Lance McGoldrick

On View

The Window box at vladem contemporary

Portrait of the artist from chest high, looking into the camera.
Lance McGoldrick

Using salvaged materials from local scrap yards and dumping sites, Albuquerque-based artist Lance McGoldrick creates sculptures and installations that explore the histories of waste, resilience, and memory in the high desert. I Love You, New Mexico, Te Quiero, Nuevo México reclaims abandoned and overlooked objects to reveal the poetic dimensions of decay and the lingering traces of human presence in the American Southwest.

At the height of Route 66 culture, the Chevrolet Impala emerged from General Motors’ most iconic vehicles, becoming a symbol of desegregation, freedom, and social change in the American West. The vehicle remains an enduring touchstone in lowrider communities and West Coast hip-hop. McGoldrick’s stripped and weathered 1964 Chevy Impala evokes these layered histories while also recalling the hyper-local aesthetics of abandoned vehicles in the desert landscape, car graveyards, and chop shops.

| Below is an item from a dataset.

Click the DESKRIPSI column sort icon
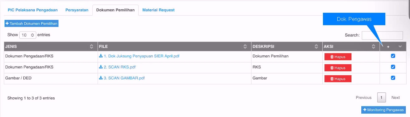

Cut in half, the vehicle is emptied of its original utility – transformed in a memorial to the impermanence of material culture and shifting values we assign to objects over time. Its nighttime illumination, glowing through the headlights and windshield, casts a dreamlike aura that speaks to desire, hope, and the enduring sense of liberation found on long, open stretches of road.